▸ Exercise requirements
Nothing should be left out. Give all the data again exactly as written.

(Saved entries)
──────────────────────────────

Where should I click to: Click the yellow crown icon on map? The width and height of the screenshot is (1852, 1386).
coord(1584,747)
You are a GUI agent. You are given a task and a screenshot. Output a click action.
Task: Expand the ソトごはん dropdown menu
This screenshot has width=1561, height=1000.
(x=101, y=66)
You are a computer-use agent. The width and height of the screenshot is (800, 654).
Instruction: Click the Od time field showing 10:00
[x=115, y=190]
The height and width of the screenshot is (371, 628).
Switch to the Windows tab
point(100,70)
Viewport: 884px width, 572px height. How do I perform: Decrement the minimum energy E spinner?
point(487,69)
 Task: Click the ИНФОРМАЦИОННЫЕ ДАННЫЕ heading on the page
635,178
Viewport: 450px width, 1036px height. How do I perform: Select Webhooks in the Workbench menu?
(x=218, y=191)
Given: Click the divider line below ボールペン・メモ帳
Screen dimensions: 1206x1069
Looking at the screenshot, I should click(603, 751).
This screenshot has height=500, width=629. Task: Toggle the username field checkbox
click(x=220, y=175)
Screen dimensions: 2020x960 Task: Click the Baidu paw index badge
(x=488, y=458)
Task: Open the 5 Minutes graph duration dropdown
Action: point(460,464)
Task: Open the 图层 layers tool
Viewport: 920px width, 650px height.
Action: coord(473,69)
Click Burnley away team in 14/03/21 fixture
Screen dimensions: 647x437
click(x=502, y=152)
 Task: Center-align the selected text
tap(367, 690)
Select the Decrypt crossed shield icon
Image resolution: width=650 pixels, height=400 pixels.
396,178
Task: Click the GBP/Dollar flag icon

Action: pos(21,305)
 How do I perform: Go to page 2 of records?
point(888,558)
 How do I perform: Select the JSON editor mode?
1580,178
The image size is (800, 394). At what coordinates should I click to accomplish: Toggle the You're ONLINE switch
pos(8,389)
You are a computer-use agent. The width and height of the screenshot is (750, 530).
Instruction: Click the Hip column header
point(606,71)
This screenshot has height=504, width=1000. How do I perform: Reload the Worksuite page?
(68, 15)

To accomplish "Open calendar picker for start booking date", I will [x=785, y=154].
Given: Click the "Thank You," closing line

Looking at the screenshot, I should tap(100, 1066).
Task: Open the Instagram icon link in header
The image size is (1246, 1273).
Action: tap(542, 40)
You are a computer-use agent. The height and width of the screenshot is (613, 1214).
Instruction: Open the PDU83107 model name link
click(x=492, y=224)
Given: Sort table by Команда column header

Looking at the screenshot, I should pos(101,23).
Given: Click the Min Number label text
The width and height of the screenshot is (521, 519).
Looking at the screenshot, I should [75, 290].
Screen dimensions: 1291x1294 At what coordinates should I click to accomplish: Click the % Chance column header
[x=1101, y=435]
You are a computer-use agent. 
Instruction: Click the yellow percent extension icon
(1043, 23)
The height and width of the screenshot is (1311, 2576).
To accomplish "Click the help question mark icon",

──────────────────────────────

▸ Task response
Where should I click to: Click the yellow crown icon on map? The width and height of the screenshot is (1852, 1386).
coord(1584,747)
You are a GUI agent. You are given a task and a screenshot. Output a click action.
Task: Expand the ソトごはん dropdown menu
This screenshot has width=1561, height=1000.
(x=101, y=66)
You are a computer-use agent. The width and height of the screenshot is (800, 654).
Instruction: Click the Od time field showing 10:00
[x=115, y=190]
The height and width of the screenshot is (371, 628).
Switch to the Windows tab
point(100,70)
Viewport: 884px width, 572px height. How do I perform: Decrement the minimum energy E spinner?
point(487,69)
 Task: Click the ИНФОРМАЦИОННЫЕ ДАННЫЕ heading on the page
635,178
Viewport: 450px width, 1036px height. How do I perform: Select Webhooks in the Workbench menu?
(x=218, y=191)
Given: Click the divider line below ボールペン・メモ帳
Screen dimensions: 1206x1069
Looking at the screenshot, I should click(603, 751).
This screenshot has height=500, width=629. Task: Toggle the username field checkbox
click(x=220, y=175)
Screen dimensions: 2020x960 Task: Click the Baidu paw index badge
(x=488, y=458)
Task: Open the 5 Minutes graph duration dropdown
Action: point(460,464)
Task: Open the 图层 layers tool
Viewport: 920px width, 650px height.
Action: coord(473,69)
Click Burnley away team in 14/03/21 fixture
Screen dimensions: 647x437
click(x=502, y=152)
 Task: Center-align the selected text
tap(367, 690)
Select the Decrypt crossed shield icon
Image resolution: width=650 pixels, height=400 pixels.
396,178
Task: Click the GBP/Dollar flag icon

Action: pos(21,305)
 How do I perform: Go to page 2 of records?
point(888,558)
 How do I perform: Select the JSON editor mode?
1580,178
The image size is (800, 394). At what coordinates should I click to accomplish: Toggle the You're ONLINE switch
pos(8,389)
You are a computer-use agent. The width and height of the screenshot is (750, 530).
Instruction: Click the Hip column header
point(606,71)
This screenshot has height=504, width=1000. How do I perform: Reload the Worksuite page?
(68, 15)

To accomplish "Open calendar picker for start booking date", I will [x=785, y=154].
Given: Click the "Thank You," closing line

Looking at the screenshot, I should tap(100, 1066).
Task: Open the Instagram icon link in header
The image size is (1246, 1273).
Action: tap(542, 40)
You are a computer-use agent. The height and width of the screenshot is (613, 1214).
Instruction: Open the PDU83107 model name link
click(x=492, y=224)
Given: Sort table by Команда column header

Looking at the screenshot, I should pos(101,23).
Given: Click the Min Number label text
The width and height of the screenshot is (521, 519).
Looking at the screenshot, I should [75, 290].
Screen dimensions: 1291x1294 At what coordinates should I click to accomplish: Click the % Chance column header
[x=1101, y=435]
You are a computer-use agent. 
Instruction: Click the yellow percent extension icon
(1043, 23)
The height and width of the screenshot is (1311, 2576).
To accomplish "Click the help question mark icon",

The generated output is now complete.